I think there probably is a fair bit of upside left for investors in Boohoo, but you’ll need a strong constitution to ‘hold’. However, if the valuation puts you off you may wish to consider Ted Baker (LSE: TED) instead, which owns and operates what it describes as a “global lifestyle brand.”
The firm has grown from a single shirt specialist store in Glasgow and now sells clothes for men, women and children along with fragrance and accessories. Today, there are around 201 stores or concessions or outlets in Britain, 116 in Europe, 129 in North America, 89 in the Middle East, Asia and Africa regions, and nine in Australasia. There’s no sign that the expansion programme is running out of steam either. In fact, the opposite is true.
Expansion on track
Today’s interim results revealed that in the first half of the trading year the firm opened two new stores in the UK, three in the US, two in Germany and one in France, as well as gaining concessions with “leading department stores” in the UK, Europe and North America and establishing licensees in India, Kazakhstan, Malaysia, Mexico, Singapore, Taiwan and Ukraine. Despite such progress, the shares have plunged around 10% today as I write, so why is that?
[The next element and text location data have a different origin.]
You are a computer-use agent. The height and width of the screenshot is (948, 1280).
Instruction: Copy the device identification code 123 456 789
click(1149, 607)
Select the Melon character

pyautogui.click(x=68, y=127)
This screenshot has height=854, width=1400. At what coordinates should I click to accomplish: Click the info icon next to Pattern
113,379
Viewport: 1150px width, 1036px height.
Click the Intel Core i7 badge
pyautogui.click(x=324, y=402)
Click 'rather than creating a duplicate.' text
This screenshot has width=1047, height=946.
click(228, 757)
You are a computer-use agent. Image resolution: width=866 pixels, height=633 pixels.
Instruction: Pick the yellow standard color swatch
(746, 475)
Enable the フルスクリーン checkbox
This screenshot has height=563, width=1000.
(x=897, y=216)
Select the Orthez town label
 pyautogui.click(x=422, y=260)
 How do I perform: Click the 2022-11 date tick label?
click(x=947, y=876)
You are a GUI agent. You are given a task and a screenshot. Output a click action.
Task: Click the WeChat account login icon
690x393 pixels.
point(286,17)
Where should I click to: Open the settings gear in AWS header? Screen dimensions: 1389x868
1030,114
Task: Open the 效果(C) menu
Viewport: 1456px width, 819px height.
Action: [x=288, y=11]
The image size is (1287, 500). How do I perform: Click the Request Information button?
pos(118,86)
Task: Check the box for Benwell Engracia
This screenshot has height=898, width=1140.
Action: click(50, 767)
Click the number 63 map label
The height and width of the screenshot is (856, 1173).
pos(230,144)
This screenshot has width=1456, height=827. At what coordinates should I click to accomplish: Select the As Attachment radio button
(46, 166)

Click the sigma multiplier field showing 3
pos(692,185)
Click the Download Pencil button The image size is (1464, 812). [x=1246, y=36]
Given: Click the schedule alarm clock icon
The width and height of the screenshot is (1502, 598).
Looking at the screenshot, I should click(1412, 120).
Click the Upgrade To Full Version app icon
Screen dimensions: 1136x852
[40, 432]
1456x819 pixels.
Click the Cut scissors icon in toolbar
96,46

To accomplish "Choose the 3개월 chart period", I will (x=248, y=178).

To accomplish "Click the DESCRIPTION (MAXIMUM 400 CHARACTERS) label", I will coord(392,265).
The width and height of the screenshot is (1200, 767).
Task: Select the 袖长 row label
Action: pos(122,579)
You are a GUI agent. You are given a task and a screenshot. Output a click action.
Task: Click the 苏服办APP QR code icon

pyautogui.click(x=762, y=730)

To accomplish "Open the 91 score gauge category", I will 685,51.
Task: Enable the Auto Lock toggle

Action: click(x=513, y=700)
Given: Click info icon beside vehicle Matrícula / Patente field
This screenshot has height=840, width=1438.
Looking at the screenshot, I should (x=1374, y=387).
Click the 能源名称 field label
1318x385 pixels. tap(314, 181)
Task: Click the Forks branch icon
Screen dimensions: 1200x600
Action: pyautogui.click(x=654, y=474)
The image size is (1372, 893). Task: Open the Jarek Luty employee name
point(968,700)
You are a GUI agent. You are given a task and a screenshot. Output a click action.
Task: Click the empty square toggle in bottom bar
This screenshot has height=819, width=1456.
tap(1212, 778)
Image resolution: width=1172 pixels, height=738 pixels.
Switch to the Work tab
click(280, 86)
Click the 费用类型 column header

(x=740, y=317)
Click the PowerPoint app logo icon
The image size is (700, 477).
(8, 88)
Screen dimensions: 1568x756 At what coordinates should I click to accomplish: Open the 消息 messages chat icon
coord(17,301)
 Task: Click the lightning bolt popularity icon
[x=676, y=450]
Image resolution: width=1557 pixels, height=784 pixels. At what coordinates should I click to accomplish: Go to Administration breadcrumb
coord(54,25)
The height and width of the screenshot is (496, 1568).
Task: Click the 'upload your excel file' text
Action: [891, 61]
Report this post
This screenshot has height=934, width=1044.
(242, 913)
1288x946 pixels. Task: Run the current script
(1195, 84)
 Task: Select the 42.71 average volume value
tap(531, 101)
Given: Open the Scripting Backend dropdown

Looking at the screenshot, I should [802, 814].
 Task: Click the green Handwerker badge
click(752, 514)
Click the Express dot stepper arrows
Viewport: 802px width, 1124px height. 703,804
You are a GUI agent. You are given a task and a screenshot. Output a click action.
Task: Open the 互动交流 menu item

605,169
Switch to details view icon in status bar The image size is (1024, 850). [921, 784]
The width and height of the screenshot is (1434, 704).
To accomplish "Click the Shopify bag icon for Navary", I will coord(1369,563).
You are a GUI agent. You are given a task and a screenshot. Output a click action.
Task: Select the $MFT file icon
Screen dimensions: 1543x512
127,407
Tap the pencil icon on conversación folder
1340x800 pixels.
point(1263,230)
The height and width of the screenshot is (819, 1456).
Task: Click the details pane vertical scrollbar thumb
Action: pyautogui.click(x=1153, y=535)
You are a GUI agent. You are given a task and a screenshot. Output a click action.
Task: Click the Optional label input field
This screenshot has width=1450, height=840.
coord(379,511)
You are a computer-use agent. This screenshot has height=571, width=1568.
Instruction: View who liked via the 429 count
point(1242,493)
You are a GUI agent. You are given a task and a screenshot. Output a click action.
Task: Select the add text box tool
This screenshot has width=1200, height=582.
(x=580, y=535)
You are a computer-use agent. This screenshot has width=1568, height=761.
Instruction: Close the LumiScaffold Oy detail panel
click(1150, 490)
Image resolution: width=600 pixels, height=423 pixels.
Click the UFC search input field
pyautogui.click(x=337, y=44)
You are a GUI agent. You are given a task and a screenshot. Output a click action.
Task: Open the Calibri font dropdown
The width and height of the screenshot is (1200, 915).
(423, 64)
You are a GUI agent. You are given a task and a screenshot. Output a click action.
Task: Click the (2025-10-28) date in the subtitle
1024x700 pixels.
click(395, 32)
The figures are quite good. Revenue rose 3.5% compared to the equivalent period last year and adjusted earnings per share moved 5% higher. The directors even expressed their vote of confidence in the outlook by pushing up the interim dividend by 7.8%. The ‘problem’ as I see it is in the outlook statement. Chief executive Ray Kelvin CBE said in the report that he expects the second half of the year to “remain challenging” because of “external factors.”
However, conditions have been challenging in the retail sector for some time, but Ted Baker posted a 1.8% fall in unadjusted earnings per share today, and I reckon the stock market is in an unforgiving mood right now. Nevertheless, the growth story remains on course, and I see share price weakness now as an opportunity to grab a piece of the long-term potential on better terms. With the share price close to 2,076p, the forward P/E for the trading year to January 2020 sits just under 13 and the forward dividend yield is a little below 3.7%. Meanwhile, City analysts expect earnings to grow at around 10% a year. I think the stock is attractive.